It’s Bryce Harper Weekend at The Diamond. But that’s mostly unofficial. Harper, the 18-year-old phenom slugger anointed for greatness by prognosticators from every corner of the baseball-covering press, plays not for the Richmond Flying Squirrels but for the opposing Harrisburg Senators. But the signs are there.
Vendors, more than the usual number, crowd the concourse. A cover band belts out ’80s soft-rock standards under an unforgiving sun. Holding court in the press box is legendary former San Francisco Giants manager Felipe Alou.
On this day, just before game one of the afternoon doubleheader July 22, weather trumps the hype. The temperature inside the park is more than 100 degrees during pre-game warm-ups. The humidity is even worse. The Squirrels front office will later report that the paid attendance for both games as 8,013. But during the first game, the stands will never grow beyond half-full.
Only a handful of sweat-stained fans — many of them wearing Washington Nationals’ apparel — crowd the third-base seats during warm-ups, hoping for some face time with the guy Sports Illustrated dubbed “The Chosen One.”
Not all of them are sold, however. Harper, playing left field, was promoted from the Hagerstown Suns, the Nationals’ Class A affiliate earlier this month. As he warms up nearby, Robert Boder and his family look on from seats near the third base line.
Fans since the Nationals’ inaugural season in 2005, the Boder family drove from Halifax County for the game and are regulars at Nationals Park in Washington. Sunburned with shaggy blond hair hanging from the back of a red ball cap, Boder remains unimpressed with the Harper’s work thus far. “He’s being moved up because he’s an attendance draw,” he says. “There were other guys on the team who were doing better that deserved to.”
Also, chimes in Boder’s son, Sean, “He’s represented by Scott Boras, who has ruined the sport of baseball.” It’s worth nothing that after taking Harper first overall in last year’s amateur draft, the Nationals signed him to a $9.9 million contract.
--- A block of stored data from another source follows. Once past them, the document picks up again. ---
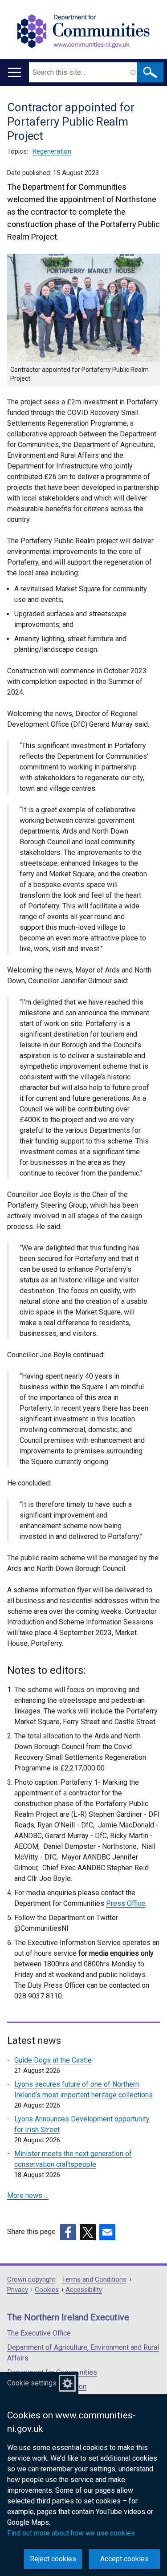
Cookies (47, 2290)
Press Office (125, 1903)
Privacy (17, 2290)
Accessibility (83, 2290)
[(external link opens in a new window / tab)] (68, 2232)
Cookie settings (32, 2383)
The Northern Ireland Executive (68, 2317)
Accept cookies (124, 2559)
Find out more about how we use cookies (71, 2533)
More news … (28, 2195)
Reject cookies (53, 2559)
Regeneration (52, 151)
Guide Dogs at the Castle (53, 2060)
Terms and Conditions (94, 2279)
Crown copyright (31, 2279)
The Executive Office (39, 2333)
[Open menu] (14, 72)
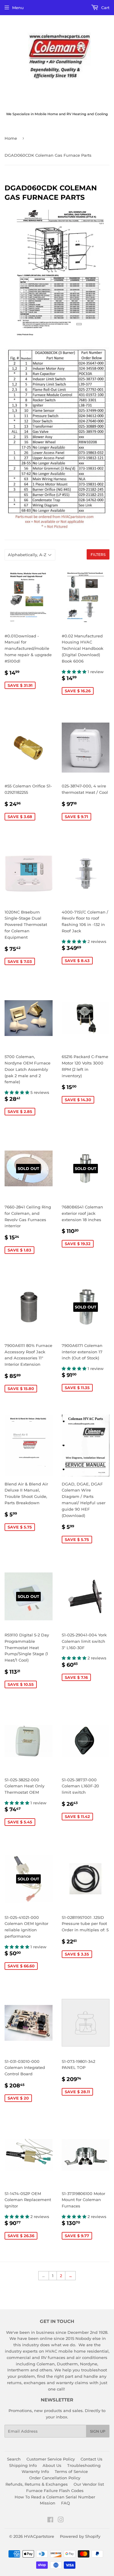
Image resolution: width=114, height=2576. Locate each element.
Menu (18, 7)
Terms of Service (71, 2471)
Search (14, 2459)
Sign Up (97, 2431)
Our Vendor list (89, 2484)
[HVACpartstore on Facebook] (50, 2520)
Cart (104, 7)
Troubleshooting (84, 2465)
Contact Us (91, 2459)
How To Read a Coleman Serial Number (55, 2496)
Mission (47, 2503)
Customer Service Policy (50, 2459)
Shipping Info (23, 2465)
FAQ (65, 2503)
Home (11, 138)
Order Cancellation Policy (54, 2477)
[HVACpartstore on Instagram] (61, 2520)
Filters (98, 554)
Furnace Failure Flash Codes (55, 2490)
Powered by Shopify (80, 2536)
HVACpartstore (39, 2536)
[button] (75, 671)
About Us (52, 2465)
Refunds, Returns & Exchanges (36, 2484)
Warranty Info (35, 2471)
In the lonely upper deck, Allan Tudor watches as Harper lopes a single into right field during his first at-bat. Tudor drove in from Mechanicsville for the game. It isn’t often that a once-in-a-generation talent — or major league baseball’s Lebron James, as Sports Illustrated dubbed him in 2009 — graces a minor-league park, he says.
Tudor says he’s been coming to The Diamond enough to see his share of greats, specifically, David Justice and Tom Glavine before the two went on to star with the Atlanta Braves. And how would he rank Harper in terms of promise? “He’s up there,” says Tudor. “He’s young and still learning the position. Right now there’s guarded optimism.”